The French École Biblique et Archéologique in Jerusalem excavated at Tell el-FarCah (1946– 1960), Qumran (1951–1956), Munhata (1962– 1967), and Tell Keisan (1971–1976). Preliminary reports appeared in the “Chronique Archéologique” of the Revue Biblique. The Dutch, although without an in-country institute, carried out important excavations somewhat later at Tell Deir CAlla in the Jordan Valley (1976–1978).

The 1967 Arab-Israeli war had a considerable impact on archaeology, at least in Palestine if not in Syria. In effect, Palestine was now repartitioned, and the West Bank now fell under Israeli control. The Israelis initiated a surface survey of this area almost immediately as well as launching a large-scale clearance around the Temple Mount in Jerusalem and somewhat later in the restored Jewish Quarter in the Old City. Following the Israeli takeover of the Old City, the British, French, and German schools in Jerusalem maintained a nominal presence, but in practice they transferred their field operations to Jordan, where in time they opened new institutes in Amman. Only the Americans aligned themselves with the Israeli authorities, reconstituting the old American Schools of Oriental Research by changing its name in 1968 to the William Foxwell Albright Institute while at the same time opening a new branch in Amman under the name American Center for Oriental Research.

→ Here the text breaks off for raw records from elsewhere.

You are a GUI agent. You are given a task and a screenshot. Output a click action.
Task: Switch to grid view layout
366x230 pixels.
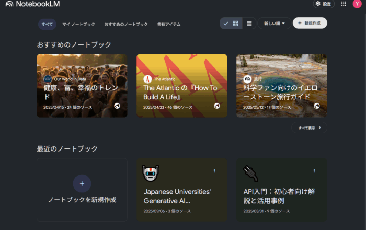(x=236, y=24)
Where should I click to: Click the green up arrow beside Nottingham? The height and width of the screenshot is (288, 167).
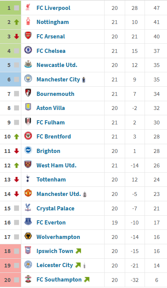[x=16, y=22]
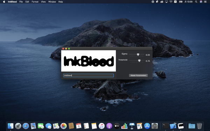Open the Window menu
This screenshot has height=131, width=210.
(52, 2)
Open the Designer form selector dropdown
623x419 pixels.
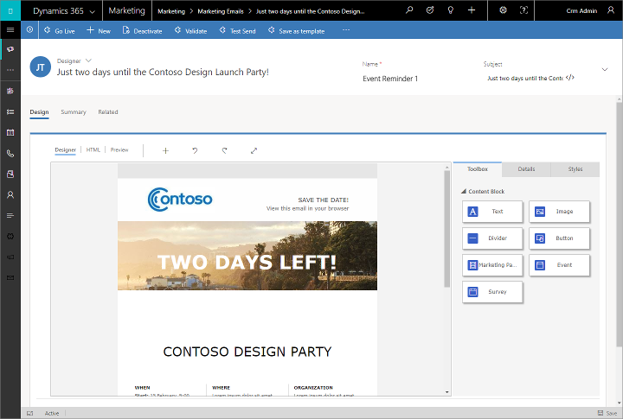88,60
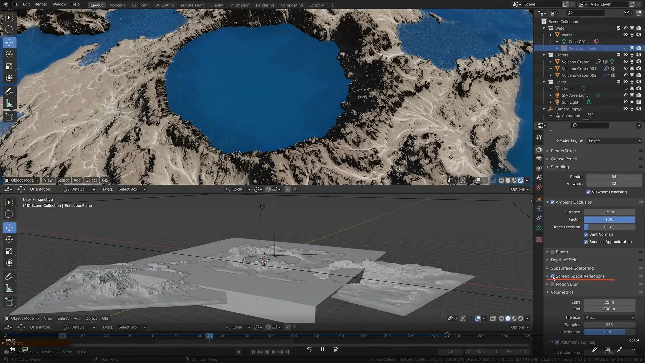Disable the Ambient Occlusion checkbox
The height and width of the screenshot is (363, 645).
tap(552, 202)
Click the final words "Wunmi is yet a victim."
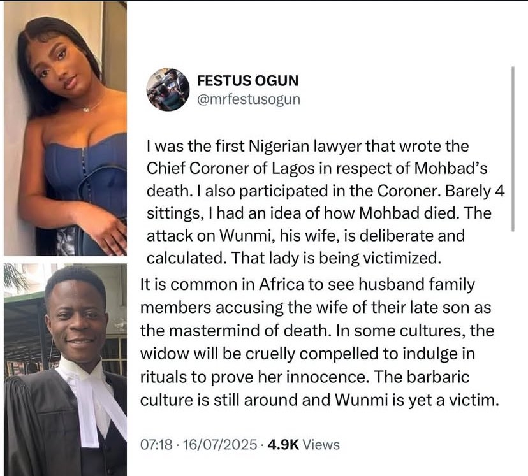The image size is (528, 476). [417, 400]
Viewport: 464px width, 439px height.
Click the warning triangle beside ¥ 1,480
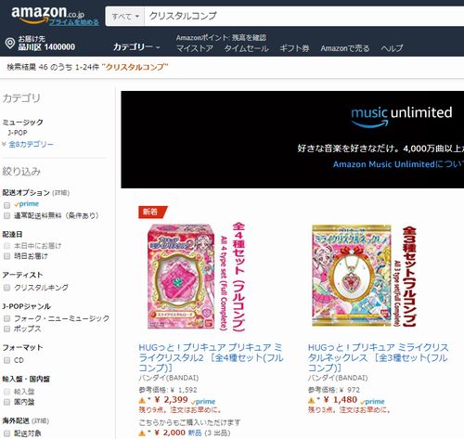tap(312, 400)
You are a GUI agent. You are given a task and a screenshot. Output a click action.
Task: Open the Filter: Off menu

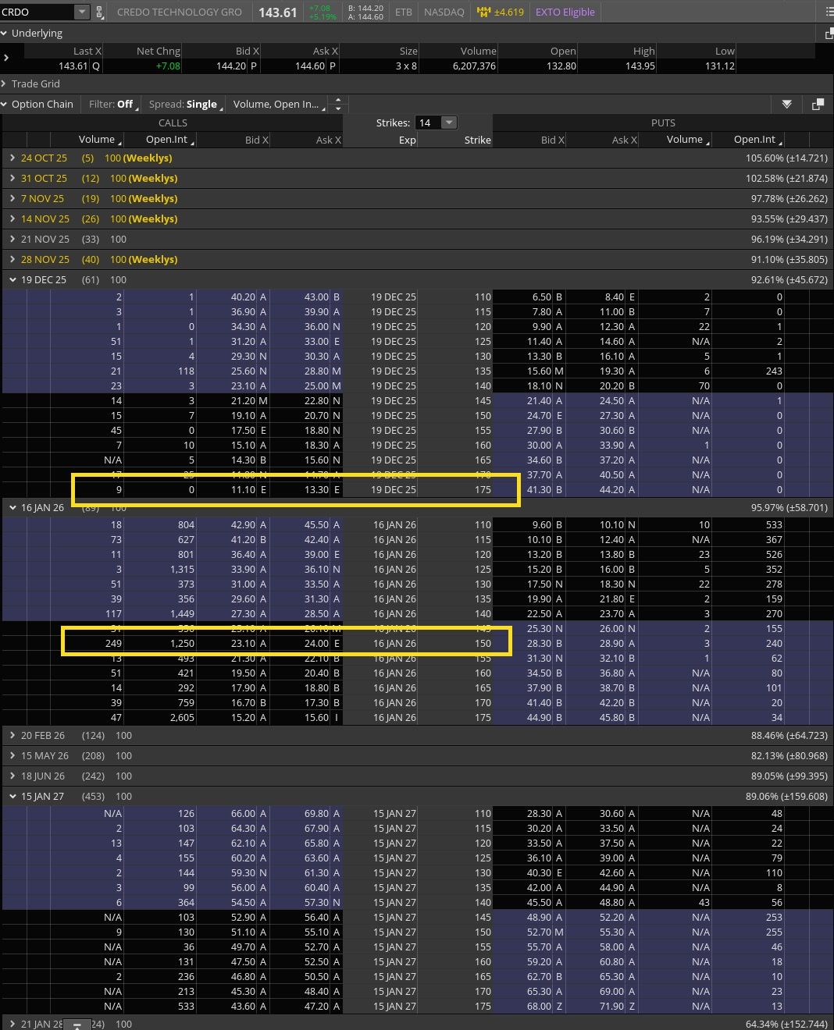coord(112,104)
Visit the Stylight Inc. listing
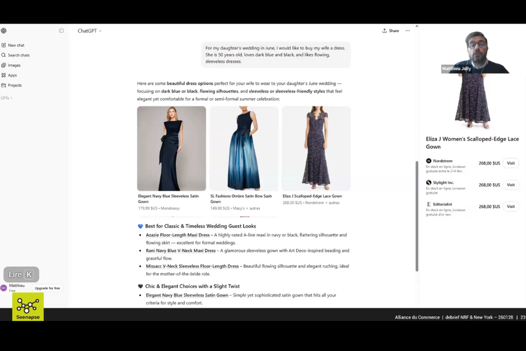The image size is (526, 351). pyautogui.click(x=511, y=185)
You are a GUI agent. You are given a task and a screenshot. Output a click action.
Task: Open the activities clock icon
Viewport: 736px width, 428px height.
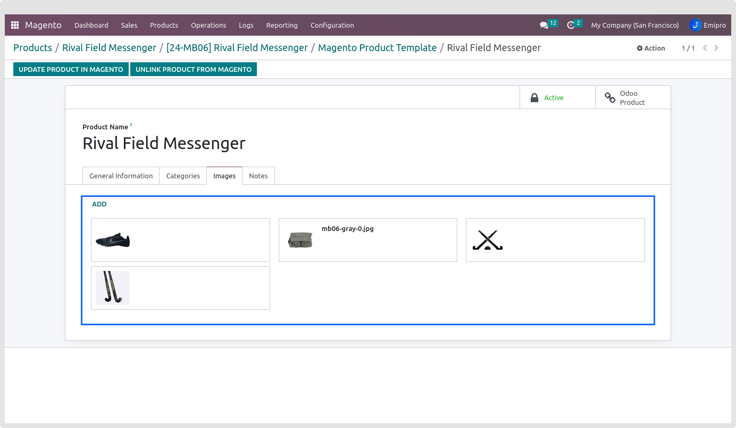tap(571, 25)
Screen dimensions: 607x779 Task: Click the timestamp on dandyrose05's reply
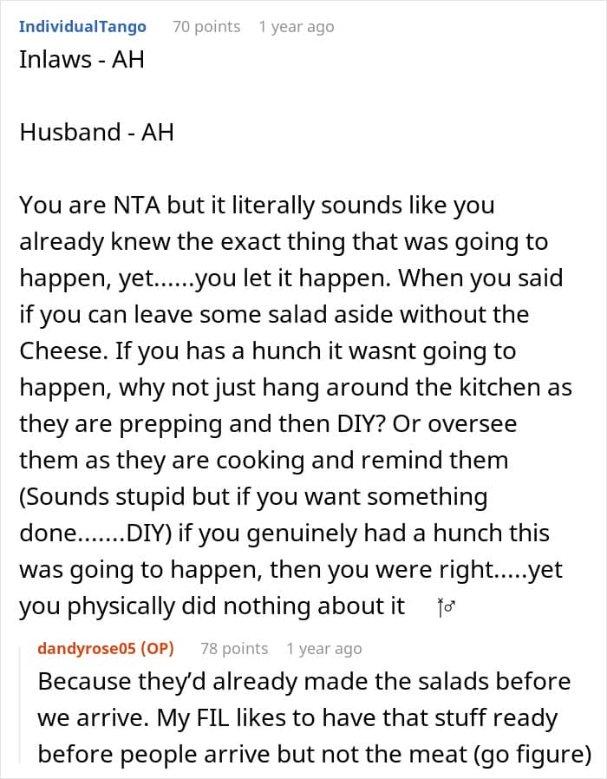click(x=323, y=649)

The result of the shifts was to leave archaeology in “Palestine” after 1967 in the hands of the Israelis, with some American participation; in the occupied territories on the West Bank (now called “Samaria” and “Judea”) in the exclusive hands of the Israelis; and in Jordan in the hands of the foreign archaeologists but with growing Jordanian control. In Syria and Lebanon, most foreign work diminished as political instability increased, and at the same time, the nascent national schools found themselves beleaguered.

The Maturation of the Discipline: The 1970s–1980s

In the development of archaeology in Palestine we have noted two parallel streams, as it were, sacred and secular, particularly as the discipline(s) evolved in the United States. Beginning about 1970, however, the new archaeology began to eclipse the old-style biblical archaeology. The latter had always been merely an enterprise, a kind of “applied” archaeology, or what Wright called “armchair archaeology,” but it had never evolved into a profession or an academic discipline. Indeed, biblical archaeologists had often resisted specialization, apparently cherishing their amateur status and content for their work to remain an adjunct of biblical studies. By the 1970s, however, both the internal weaknesses of biblical archaeology and the challenge of the new archaeology and other external threats resulted in a separation of the “two archaeologies,” gradual at first, but soon virtually complete. And with the ascendancy of Syro-Palestinian archaeology, more in the style of the 1920s and 1930s, biblical archaeology was soon passé. Even the name was largely abandoned, Albright’s original term Syro-Palestinian archaeology now being generally preferred.

The debate that continued throughout the 1970s was not, as some thought, merely a semantic quarrel. What really happened was the separation of Syro-Palestinian archaeology from its parent, biblical studies, so that the entire enterprise became, for the first time, an independent academic discipline with its own methods and specific aims. This discipline was no longer just a branch of biblical history (much less theology) or even the “handmaiden of history” generally. Syro-Palestinian archaeology now began to be considered as a regional-cultural branch of Near Eastern archaeology, like Anatolian, Egyptian, Mesopotamian, or Iranian archaeology. Its adherents also wished, without denying the natural connections with the history of the ancient Near East, including the biblical period, to allay themselves more with other disciplines. Paramount was anthropology, for its more sophisticated theory and use of cross-cultural comparisons. But the natural sciences were also seen as valuable allies for their analytical methods, even if archaeology, still a discipline within the humanities, could not attain the precision of the so-called hard sciences.